Excerpted text
○ ○ ○ ○ ○ ○ ○
By: WISCONSIN LAW JOURNAL STAFF//July 10, 2013//
United States Court of Appeals For the Seventh Circuit
Civil
Civil Rights — Rehabilitation Act
Cuts in the amount of subsidies available under the Wisconsin Care Program do not violate the Rehabilitation Act.
“[P]laintiffs’ theory is that any reduction that leaves them unable to remain in group homes that their physicians or other providers think the optimal placement for them is forbidden ‘discrimination.’ That is untenable, unless the state is providing other groups of disabled persons with whatever care, in whatever location, their physicians most favor, and plaintiffs do not contend this. Plaintiffs tell us nothing about what kind of care persons with other disabilities receive in Wisconsin. Their sole argument is that Wisconsin reduced their own subsidies. Apart from the possibility (which is unripe) that the reduction may lead to undue institutionalization, this is not a theory of ‘discrimination’ at all. It is a claim of absolute entitlement. Perhaps such a claim could be made under the Medicaid Act (a principal source of funds for the Wisconsin Care Program), but plaintiffs told the district court, and repeated at oral argument on appeal, that they are not contending that Wisconsin has violated the duties it assumed when joining the Medicaid program.”
Affirmed.
13-1351 Amundson v. Wisconsin Department of Health Services
Appeal from the United States District Court for the Western District of Wisconsin, Crabb, J., Easterbrook, J.
○ ○ ○ ○ ○ ○ ○
Records shown
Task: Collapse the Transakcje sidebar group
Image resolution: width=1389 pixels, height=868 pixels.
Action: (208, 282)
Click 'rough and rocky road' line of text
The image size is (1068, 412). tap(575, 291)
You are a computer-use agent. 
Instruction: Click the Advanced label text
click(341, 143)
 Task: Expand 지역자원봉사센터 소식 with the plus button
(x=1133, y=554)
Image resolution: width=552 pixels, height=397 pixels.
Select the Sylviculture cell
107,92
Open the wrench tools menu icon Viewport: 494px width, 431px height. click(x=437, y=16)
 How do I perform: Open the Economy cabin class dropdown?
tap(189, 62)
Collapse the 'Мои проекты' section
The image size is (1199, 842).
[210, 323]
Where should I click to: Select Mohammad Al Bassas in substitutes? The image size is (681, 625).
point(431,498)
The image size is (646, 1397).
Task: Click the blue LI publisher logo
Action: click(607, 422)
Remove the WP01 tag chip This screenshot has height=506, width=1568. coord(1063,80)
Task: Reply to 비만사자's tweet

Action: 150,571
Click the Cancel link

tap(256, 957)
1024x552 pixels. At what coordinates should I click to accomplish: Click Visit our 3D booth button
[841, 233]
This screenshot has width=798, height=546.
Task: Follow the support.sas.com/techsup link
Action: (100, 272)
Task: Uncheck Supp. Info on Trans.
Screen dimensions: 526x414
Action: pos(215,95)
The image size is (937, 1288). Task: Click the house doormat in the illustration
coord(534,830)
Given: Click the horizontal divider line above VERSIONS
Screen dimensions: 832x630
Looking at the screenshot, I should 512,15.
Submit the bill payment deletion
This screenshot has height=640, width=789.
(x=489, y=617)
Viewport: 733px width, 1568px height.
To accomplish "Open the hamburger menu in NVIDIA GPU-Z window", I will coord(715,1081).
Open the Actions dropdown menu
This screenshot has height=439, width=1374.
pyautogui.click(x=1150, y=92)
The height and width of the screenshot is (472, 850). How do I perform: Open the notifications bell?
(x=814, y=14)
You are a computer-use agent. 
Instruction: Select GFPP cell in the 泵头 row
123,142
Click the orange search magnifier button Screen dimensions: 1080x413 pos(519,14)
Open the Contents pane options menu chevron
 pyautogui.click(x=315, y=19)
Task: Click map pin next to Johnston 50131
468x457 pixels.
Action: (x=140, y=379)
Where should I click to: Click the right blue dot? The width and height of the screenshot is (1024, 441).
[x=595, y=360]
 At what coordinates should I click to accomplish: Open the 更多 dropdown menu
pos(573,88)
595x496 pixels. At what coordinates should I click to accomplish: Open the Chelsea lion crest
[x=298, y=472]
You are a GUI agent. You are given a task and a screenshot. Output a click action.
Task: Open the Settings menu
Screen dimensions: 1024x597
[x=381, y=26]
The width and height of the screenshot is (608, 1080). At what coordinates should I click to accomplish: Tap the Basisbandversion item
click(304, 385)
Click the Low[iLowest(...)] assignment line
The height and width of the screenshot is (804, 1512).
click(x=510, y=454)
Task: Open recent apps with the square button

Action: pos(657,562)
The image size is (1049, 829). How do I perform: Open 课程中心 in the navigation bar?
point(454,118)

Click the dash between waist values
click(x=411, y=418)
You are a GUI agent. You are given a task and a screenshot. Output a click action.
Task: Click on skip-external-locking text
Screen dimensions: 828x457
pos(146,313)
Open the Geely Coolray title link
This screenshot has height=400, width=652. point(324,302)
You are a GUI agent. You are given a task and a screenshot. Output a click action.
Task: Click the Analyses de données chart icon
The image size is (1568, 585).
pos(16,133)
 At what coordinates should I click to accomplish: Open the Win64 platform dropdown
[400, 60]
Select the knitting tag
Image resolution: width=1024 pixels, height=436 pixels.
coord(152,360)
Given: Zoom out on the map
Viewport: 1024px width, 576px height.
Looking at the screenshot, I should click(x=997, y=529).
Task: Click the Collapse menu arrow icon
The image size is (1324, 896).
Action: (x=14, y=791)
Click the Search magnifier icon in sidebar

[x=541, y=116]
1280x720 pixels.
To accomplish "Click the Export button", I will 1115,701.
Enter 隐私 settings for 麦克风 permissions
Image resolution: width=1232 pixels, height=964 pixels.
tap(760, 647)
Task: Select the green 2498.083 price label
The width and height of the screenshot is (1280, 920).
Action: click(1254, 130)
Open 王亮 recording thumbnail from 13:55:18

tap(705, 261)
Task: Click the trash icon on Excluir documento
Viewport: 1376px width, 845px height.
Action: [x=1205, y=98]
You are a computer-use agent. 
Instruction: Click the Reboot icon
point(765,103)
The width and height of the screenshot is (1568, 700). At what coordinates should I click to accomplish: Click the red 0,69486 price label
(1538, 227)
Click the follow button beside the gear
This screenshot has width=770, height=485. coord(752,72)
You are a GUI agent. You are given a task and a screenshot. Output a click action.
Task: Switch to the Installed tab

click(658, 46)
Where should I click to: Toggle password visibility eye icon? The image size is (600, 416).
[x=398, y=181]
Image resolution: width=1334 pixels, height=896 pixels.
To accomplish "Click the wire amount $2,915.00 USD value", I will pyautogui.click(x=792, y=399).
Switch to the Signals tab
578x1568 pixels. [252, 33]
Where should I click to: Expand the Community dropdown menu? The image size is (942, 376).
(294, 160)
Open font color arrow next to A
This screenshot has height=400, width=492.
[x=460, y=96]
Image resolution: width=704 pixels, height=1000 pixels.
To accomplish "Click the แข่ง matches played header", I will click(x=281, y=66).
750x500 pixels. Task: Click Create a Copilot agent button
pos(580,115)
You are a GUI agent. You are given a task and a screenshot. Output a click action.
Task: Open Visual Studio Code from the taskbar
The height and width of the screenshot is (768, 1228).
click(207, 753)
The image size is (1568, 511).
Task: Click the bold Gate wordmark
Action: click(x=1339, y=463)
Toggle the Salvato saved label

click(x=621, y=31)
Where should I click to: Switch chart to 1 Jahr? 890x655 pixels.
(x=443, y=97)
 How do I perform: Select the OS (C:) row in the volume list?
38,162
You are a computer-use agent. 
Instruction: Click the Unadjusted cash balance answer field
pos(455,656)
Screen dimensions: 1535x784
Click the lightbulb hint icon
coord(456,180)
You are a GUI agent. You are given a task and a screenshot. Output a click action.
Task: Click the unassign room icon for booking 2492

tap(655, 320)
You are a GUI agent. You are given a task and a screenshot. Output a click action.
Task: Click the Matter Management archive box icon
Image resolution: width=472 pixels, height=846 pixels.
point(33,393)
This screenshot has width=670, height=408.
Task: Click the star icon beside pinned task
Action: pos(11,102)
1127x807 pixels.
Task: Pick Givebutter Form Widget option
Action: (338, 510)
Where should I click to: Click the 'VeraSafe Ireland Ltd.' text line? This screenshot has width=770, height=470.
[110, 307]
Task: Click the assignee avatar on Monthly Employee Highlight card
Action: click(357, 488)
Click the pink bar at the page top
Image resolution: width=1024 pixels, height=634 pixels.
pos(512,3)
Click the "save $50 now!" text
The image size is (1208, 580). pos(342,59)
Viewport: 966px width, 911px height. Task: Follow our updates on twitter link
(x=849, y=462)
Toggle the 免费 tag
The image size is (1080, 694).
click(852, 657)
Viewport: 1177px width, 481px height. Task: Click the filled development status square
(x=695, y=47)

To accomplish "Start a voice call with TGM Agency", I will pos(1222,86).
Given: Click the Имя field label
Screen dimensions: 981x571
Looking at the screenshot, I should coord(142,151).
○ ○ ○ ○ ○ ○ ○
Tasks and exercises
**1)** Do these statements agree with the case summary? Answer yes or no for each, quoting the words from the text that decide it.
(a) The case was heard by the federal appeals court for the Seventh Circuit.
(b) The plaintiffs claimed Wisconsin had violated the duties it took on by joining the Medicaid program.
(c) The lower court's decision was reversed.
**2)** According to the case summary, what is a principal source of funds for the Wisconsin Care Program?
**3)** From the case summary, extract everything from "By: WISCONSIN LAW" down to "the Rehabilitation Act.".
The data come from a different source than the case summary.

Written answers
**1)**
(a) Yes: "United States Court of Appeals For the Seventh Circuit"
(b) No: "they are not contending that Wisconsin has violated the duties it assumed when joining the Medicaid program"
(c) No: "Affirmed."

**2)** The Medicaid Act.

**3)**
By: WISCONSIN LAW JOURNAL STAFF//July 10, 2013//
United States Court of Appeals For the Seventh Circuit
Civil
Civil Rights — Rehabilitation Act
Cuts in the amount of subsidies available under the Wisconsin Care Program do not violate the Rehabilitation Act.